● **REQUIRED WORK**:
Start at the line below containing "Where should I" and stop at the line containing "Image resolution: width=632". Repeat every line of that stretch exactly, and nothing outside it.

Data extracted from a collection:
--

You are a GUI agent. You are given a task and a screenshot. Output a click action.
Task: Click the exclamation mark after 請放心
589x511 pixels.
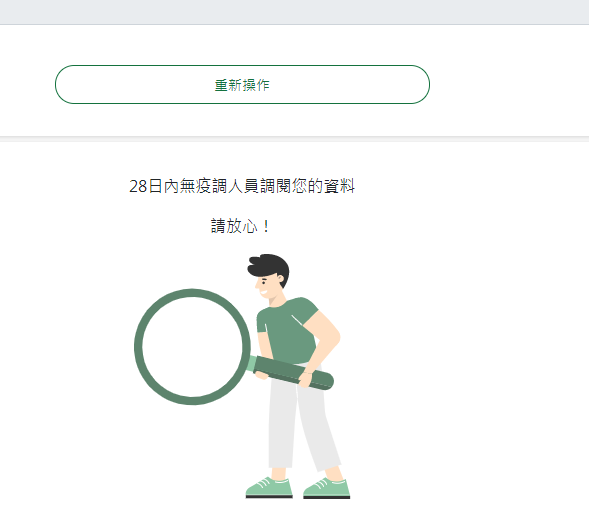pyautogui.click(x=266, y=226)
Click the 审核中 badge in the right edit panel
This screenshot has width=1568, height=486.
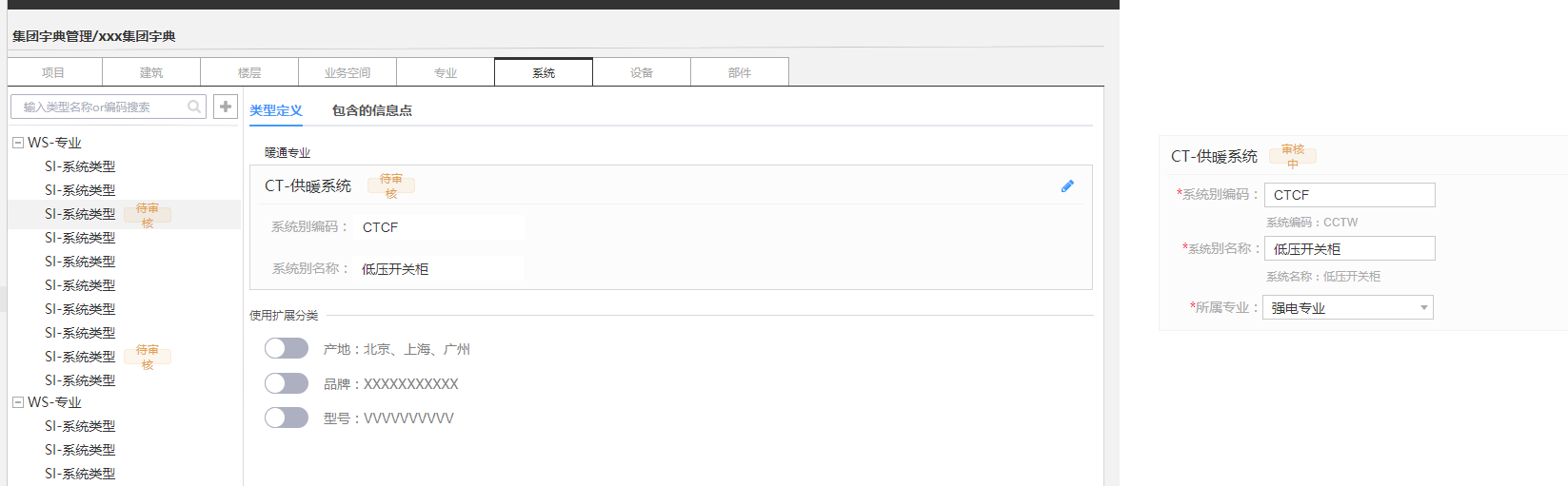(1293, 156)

--

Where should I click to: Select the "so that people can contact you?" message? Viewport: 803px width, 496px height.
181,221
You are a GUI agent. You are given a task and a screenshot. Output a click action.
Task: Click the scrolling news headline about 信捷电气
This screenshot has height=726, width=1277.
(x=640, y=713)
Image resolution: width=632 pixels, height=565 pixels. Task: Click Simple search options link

--

● **TASK RESPONSE**:
Where should I click to: Select the "so that people can contact you?" message? Viewport: 803px width, 496px height.
181,221
You are a GUI agent. You are given a task and a screenshot. Output a click action.
Task: Click the scrolling news headline about 信捷电气
This screenshot has height=726, width=1277.
(x=640, y=713)
Image resolution: width=632 pixels, height=565 pixels. Task: Click Simple search options link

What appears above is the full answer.